The thing that’s newsworthy is that there’s actual decision-making going on, and not just the enforcement of some inflexible policy.  I consider this a good thing:

On Saturday, however, the headmaster, Beth A. Smith, announced a shift in policy. Now, she said, the school would decide whether suspended students could go to the prom on a case-by-case basis.

It’s a private school, not a public school, so we shouldn’t get our hopes up that zero tolerance will be ending any time soon. Nevertheless: this is a win.

Now if we can only get them to start making decisions about whether to suspend someone for hanging an invitation to a dance… there was a time when detention would have been considered overkill for such temerity.

(Of course, we all know that decisions mean lawsuits. Fun times.)

Comments

  1. tim-10-ber says:

    Nashville is taking another look at this…four football players caught smoking pot before a football game this season will be allowed to “walk” and graduate with their class this month. This is huge and long, long over due…

  2. Interesting. Student hangs a sign on the wall, causing zero damage and requires no clean up, does not break the law, does not disrespect the school or bring any negativity upon it whatsoever – banned from the prom. People are outraged that he is punished. The school comes under heavy pressure and caves, saying there is a possible shift in policy.

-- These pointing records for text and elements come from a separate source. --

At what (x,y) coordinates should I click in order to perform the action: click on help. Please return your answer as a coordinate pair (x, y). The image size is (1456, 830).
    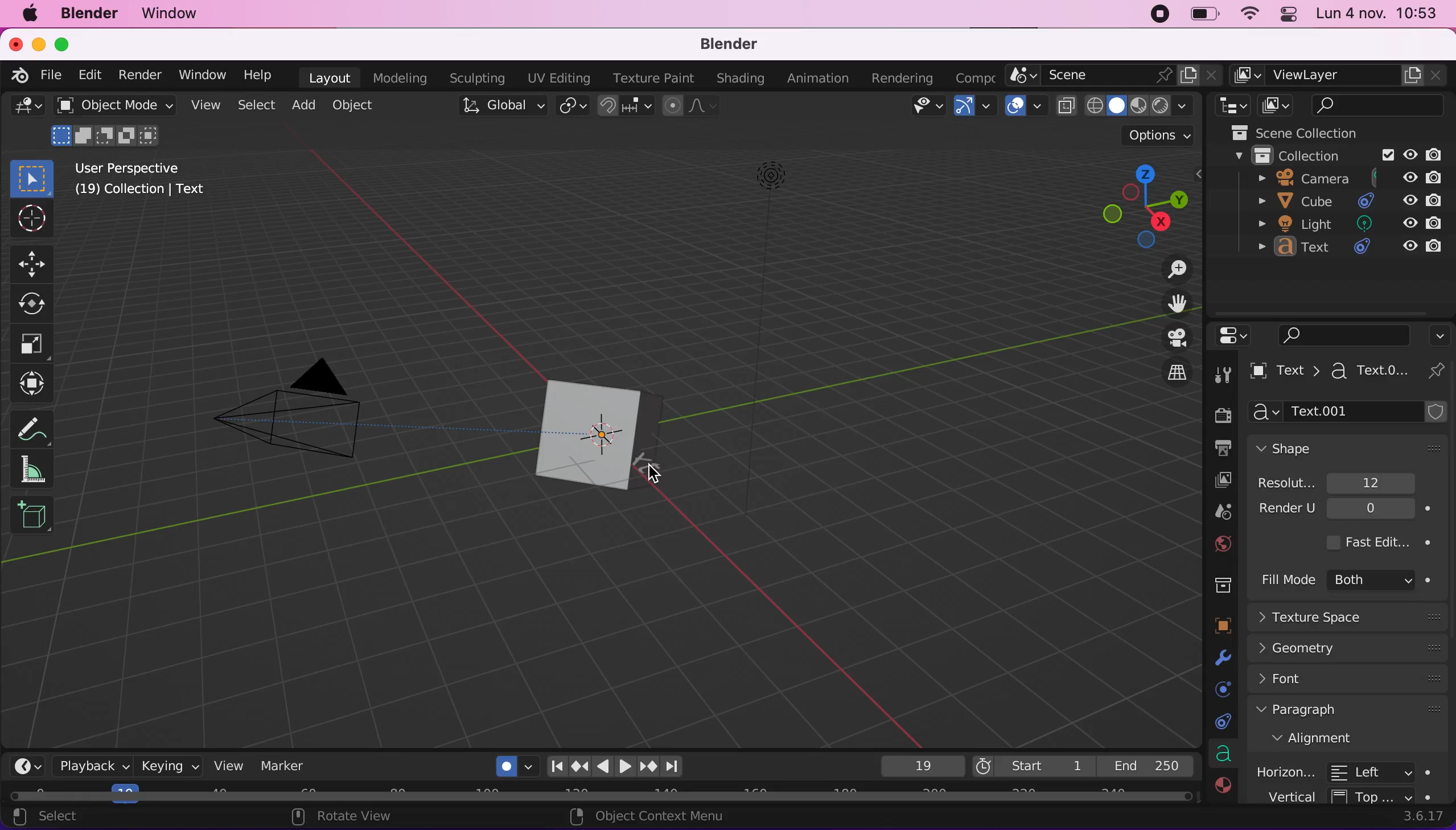
    Looking at the image, I should click on (263, 76).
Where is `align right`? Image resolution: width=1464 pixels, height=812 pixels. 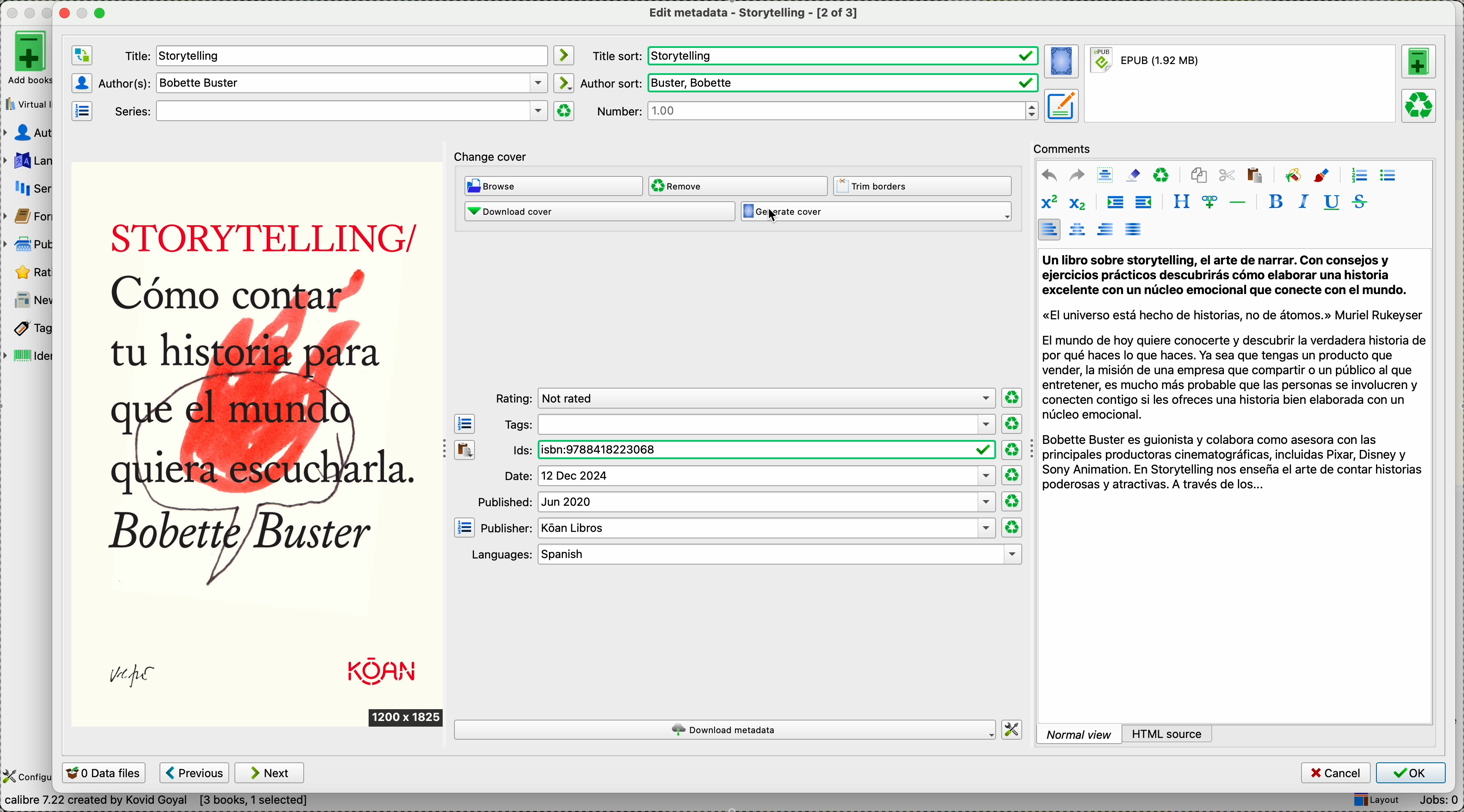
align right is located at coordinates (1103, 229).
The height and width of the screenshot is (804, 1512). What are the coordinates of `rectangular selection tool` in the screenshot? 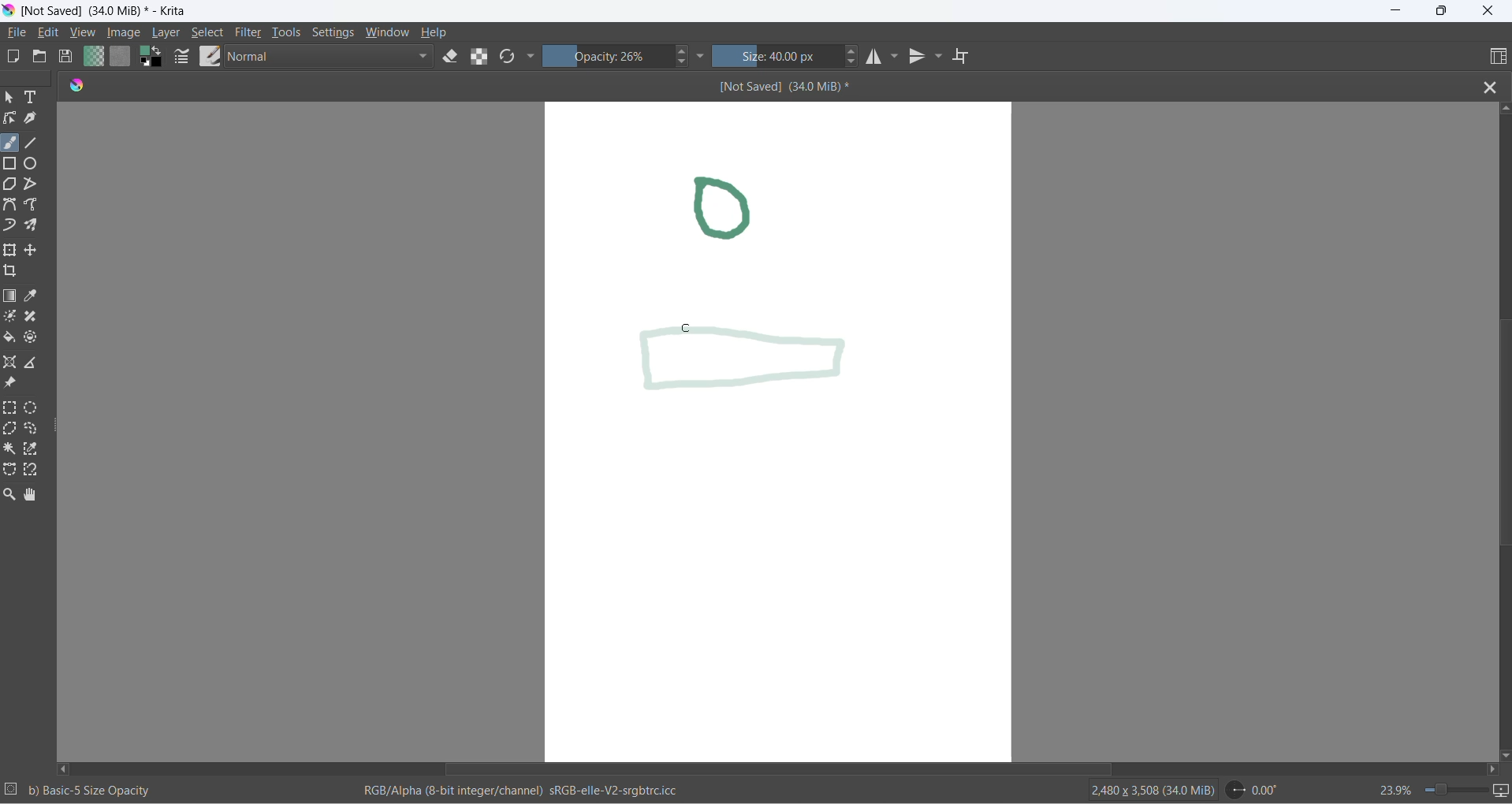 It's located at (10, 410).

    In another case, four students were caught breaking the law. This is a fairly serious law, involving drugs which are tainted throughout production with death, extortion, and other criminal behavior. The school applies a punishment so lenient it’s funny, and people are effectively applauding the students having gotten away with it?

    Methinks we need to return to some basics here.

    If the law against drugs is bad, repeal it.
    If the law against drugs is good, then enforce it.

    Schools should not be in the habit of “covering” for illegal behavior.

  3. Shelton High is public, not private. Too bad there aren’t no-tolerance rules regarding middle-class suburban school districts calling their principals “headmasters!”

    I tend to side with the no-tolerance crowd more often than not, but from what I can tell, this kid didn’t break any laws or put himself or other students in harm’s way by posting the message, and I’m glad his suspension was rescinded.